Un fonctionnaire attaque la préfecture de police de Paris à l’arme blanche

Jeudi 3 octobre 2019, un agents administratif attaque au couteau et tue quatre personne à la préfecture de police de Paris. Un motif d’attaque encore inconnu et un parquet antiterroriste qui se saisit de l’enquête…

Près de la préfecture de police de Paris, le 3 octobre. GEOFFROY VAN DER HASSELT / AFP

D’après europe1.fr et lemonde.fr,  Michaël H. un fonctionnaire administratif travaillant au sein de la préfecture de police de Paris, attaque le 03/10/19 en mi-journée cinq personnes dont trois hommes et deux femmes, et en tue quatre sur les cinq victimes.

Michaël H., âgé de 45 ans, avait intégré la préfecture de police de Paris en 2003 et travaillait en tant qu’informaticien au service technique. D’après le ministre de l’intérieur, l’agresseur “n’avait jamais présenté de difficultés comportementales”. En effet, ses motivations sont inconnues à ce stade de l’enquête et beaucoup de questions se posent. Est-ce un conflit personnel ? Est-il fiché S ? L’enquête a révélé qu’il ne montrait aucun signe de radicalisation et n’était pas fiché S. Cependant le parquet antiterroriste se saisit de l’enquête le lendemain de l’agression. Enfin, sa femme est directement mise en garde à vue et sa maison perquisitionnée.
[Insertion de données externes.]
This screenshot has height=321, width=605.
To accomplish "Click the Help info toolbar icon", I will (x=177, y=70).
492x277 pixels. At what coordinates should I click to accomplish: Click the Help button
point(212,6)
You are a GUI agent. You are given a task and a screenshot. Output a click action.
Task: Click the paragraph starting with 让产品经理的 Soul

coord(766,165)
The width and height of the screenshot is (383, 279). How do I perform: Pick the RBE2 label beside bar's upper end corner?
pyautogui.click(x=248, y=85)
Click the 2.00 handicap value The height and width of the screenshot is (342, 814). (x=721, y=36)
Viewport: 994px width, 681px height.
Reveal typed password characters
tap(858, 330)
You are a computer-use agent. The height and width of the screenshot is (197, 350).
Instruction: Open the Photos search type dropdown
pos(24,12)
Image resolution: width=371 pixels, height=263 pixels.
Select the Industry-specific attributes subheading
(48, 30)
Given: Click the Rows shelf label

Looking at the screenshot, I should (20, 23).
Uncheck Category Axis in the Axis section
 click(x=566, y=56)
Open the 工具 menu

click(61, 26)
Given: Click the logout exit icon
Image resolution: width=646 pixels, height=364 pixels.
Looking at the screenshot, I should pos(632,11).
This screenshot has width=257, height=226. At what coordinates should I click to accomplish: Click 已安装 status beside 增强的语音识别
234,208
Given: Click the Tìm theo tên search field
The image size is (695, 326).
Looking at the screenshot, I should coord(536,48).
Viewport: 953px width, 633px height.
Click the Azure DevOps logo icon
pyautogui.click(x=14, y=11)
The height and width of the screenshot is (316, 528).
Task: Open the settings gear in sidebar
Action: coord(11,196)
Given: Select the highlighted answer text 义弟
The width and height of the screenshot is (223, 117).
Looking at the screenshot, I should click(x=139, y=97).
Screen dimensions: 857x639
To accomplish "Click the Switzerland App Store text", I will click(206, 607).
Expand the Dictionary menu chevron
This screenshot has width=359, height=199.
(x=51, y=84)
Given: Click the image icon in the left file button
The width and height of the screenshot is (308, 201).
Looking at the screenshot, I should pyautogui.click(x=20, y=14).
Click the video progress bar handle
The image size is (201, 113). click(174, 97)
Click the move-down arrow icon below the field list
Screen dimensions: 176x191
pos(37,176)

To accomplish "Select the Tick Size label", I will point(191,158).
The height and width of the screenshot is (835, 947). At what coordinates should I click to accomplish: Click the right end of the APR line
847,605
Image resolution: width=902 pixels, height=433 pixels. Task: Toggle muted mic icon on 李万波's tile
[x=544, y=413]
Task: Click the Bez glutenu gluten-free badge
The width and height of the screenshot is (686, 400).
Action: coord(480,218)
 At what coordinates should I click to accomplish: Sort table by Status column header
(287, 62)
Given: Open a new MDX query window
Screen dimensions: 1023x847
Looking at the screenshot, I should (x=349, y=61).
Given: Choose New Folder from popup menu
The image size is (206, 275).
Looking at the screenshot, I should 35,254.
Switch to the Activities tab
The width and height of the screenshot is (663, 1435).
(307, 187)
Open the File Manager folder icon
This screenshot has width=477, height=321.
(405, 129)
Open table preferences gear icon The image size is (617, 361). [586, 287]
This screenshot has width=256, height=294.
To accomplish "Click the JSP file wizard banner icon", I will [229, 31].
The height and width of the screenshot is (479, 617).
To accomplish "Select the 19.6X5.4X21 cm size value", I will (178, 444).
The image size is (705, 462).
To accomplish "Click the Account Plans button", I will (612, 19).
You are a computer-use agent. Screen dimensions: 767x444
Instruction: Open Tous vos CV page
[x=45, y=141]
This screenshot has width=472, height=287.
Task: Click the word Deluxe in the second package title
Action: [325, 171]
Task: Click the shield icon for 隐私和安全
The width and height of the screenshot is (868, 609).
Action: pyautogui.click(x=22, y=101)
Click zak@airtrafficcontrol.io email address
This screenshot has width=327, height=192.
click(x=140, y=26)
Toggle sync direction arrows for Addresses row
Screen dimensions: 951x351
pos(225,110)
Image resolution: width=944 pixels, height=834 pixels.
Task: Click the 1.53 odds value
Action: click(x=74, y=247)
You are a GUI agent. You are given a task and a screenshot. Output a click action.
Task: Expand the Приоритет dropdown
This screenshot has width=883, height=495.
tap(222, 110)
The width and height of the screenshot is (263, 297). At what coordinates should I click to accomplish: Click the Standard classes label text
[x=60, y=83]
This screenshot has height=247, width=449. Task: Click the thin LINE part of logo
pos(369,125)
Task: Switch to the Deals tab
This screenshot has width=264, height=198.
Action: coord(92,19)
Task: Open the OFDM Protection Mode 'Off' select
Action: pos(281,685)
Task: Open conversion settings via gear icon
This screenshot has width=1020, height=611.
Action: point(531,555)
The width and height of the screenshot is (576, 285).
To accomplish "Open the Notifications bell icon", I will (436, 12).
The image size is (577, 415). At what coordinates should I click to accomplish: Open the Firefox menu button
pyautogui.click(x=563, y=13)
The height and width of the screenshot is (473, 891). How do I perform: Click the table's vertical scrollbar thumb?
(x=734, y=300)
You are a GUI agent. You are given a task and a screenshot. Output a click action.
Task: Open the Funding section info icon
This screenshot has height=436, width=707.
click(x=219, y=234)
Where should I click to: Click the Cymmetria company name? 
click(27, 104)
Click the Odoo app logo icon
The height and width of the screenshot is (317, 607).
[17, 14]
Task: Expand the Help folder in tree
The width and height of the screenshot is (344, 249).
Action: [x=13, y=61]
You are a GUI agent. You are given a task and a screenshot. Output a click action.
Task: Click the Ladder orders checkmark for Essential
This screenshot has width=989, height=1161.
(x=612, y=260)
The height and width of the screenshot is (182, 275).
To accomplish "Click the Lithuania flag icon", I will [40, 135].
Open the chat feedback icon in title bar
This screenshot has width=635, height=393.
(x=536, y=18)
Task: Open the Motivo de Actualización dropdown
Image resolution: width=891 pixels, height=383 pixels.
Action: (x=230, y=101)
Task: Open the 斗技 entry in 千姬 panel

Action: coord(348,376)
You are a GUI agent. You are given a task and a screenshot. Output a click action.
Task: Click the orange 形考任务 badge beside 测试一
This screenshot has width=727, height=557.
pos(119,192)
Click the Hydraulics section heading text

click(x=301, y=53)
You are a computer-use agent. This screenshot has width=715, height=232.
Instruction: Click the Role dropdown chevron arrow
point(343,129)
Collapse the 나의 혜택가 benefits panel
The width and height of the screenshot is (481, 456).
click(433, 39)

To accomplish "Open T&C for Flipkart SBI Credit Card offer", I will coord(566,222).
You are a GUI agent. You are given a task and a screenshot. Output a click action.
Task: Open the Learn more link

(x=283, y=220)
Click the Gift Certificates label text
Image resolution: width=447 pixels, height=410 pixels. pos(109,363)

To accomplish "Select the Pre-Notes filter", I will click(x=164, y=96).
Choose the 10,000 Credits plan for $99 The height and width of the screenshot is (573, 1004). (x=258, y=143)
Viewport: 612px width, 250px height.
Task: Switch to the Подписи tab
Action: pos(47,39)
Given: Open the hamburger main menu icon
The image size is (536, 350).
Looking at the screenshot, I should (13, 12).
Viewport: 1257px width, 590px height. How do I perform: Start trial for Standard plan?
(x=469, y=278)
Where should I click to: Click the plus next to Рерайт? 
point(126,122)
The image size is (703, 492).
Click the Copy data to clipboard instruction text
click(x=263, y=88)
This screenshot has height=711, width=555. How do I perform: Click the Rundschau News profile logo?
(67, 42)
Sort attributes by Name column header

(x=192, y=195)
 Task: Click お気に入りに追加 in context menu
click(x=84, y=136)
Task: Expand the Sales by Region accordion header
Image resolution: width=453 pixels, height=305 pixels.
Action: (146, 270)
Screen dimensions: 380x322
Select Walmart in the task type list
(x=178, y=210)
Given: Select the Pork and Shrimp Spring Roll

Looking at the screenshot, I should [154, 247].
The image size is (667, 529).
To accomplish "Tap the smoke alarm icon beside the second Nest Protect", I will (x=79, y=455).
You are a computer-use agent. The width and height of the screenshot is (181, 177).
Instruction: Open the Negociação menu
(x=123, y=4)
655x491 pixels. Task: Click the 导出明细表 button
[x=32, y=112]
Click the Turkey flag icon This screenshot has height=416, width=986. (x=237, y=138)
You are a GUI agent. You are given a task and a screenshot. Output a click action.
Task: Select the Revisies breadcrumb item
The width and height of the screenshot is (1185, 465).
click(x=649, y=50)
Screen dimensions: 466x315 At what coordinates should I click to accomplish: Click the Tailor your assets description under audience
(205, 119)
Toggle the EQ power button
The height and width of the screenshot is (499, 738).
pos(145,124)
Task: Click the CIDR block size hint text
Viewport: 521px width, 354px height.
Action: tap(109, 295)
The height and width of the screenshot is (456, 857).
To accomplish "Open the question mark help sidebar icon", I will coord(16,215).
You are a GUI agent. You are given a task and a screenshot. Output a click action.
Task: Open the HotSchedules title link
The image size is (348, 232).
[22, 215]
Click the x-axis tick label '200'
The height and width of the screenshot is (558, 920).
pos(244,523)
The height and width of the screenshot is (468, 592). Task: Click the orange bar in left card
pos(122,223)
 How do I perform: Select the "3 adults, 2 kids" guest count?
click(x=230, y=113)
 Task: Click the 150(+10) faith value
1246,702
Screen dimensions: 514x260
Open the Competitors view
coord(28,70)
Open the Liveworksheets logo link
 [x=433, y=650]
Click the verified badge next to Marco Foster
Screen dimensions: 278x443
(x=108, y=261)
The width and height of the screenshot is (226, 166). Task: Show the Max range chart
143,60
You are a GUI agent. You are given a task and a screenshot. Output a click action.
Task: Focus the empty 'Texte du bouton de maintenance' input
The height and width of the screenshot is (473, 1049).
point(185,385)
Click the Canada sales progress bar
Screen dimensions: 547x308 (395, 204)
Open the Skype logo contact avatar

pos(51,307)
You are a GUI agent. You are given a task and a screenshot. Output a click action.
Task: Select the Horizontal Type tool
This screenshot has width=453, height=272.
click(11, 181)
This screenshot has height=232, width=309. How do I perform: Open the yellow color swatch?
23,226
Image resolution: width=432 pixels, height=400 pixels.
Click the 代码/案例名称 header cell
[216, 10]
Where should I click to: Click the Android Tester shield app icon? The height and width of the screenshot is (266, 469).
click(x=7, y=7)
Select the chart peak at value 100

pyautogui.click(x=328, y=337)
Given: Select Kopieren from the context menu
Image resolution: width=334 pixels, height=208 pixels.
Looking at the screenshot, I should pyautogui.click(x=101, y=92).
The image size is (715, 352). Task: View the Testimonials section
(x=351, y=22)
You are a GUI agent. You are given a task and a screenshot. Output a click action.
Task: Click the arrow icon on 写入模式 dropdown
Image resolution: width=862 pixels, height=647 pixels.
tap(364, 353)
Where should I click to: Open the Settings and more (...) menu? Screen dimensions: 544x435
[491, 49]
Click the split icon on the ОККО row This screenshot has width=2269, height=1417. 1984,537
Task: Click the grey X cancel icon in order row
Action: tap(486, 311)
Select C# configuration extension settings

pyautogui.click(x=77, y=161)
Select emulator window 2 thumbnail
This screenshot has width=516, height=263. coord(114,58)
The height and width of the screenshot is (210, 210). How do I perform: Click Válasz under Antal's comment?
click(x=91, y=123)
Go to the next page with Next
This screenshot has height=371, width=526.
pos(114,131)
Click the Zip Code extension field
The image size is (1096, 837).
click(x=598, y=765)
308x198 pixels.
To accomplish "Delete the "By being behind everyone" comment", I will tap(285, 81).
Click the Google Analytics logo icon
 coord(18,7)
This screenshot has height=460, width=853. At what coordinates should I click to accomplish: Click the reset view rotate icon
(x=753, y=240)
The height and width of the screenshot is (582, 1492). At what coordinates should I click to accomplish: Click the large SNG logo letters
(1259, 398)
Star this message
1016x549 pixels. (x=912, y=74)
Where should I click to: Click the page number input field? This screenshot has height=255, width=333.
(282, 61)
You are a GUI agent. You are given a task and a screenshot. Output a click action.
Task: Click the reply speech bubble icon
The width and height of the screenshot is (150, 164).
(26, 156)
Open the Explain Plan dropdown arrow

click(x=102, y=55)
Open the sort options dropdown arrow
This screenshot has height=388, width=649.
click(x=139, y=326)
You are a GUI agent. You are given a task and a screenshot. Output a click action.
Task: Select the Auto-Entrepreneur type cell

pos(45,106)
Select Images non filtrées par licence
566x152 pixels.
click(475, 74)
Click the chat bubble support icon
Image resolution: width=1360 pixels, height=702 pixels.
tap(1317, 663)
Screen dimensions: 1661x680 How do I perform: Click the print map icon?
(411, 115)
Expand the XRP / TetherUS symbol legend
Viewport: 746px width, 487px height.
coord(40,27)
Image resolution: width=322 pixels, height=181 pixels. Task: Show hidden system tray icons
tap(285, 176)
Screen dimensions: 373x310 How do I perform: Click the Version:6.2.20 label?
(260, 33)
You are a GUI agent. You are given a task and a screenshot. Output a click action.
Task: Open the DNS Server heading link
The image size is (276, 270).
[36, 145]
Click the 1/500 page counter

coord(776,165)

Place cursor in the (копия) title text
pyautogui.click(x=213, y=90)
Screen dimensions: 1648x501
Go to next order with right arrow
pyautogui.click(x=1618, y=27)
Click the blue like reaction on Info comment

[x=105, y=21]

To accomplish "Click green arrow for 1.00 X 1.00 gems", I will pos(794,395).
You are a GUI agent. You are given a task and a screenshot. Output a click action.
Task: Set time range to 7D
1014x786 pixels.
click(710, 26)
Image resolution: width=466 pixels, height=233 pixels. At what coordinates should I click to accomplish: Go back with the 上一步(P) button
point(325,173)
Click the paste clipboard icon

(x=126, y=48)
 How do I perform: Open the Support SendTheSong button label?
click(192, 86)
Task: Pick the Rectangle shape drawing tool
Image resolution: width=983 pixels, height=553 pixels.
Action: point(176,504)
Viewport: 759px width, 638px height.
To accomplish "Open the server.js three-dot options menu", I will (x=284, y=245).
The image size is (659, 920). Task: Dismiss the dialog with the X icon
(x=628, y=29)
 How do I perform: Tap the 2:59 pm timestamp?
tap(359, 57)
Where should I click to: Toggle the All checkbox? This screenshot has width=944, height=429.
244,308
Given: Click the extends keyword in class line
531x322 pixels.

En ce qui concerne l’attaque, elle s’est déroulée en mi journée le 3 octobre 2019 et a duré quelques minutes. Armé d’un couteau, Michaël H. s’en prend, pour commencer à deux policiers et un agent administratif de son service. Une attaque à laquelle les trois hommes ne survivent pas. Puis s’enfuit par les escaliers où il croise deux femmes qu’il poignarde. Une des deux femmes succombe à ses blessures tandis que l’autre est transportée en urgence à l’hôpital. Il finit par être interpellé par un policier qui lui demande de poser son arme à 3 reprises, mais l’agresseur refuse. Le policier se voit donc obligé d’ouvrir le feu. L’agresseur est donc touché d’une balle dans la tête et meurt sur le coup.

L’enquête n’est cependant pas close, les motivations de cette attaque restent encore incertaines et de nombreuses hypothèses sont encore en étude.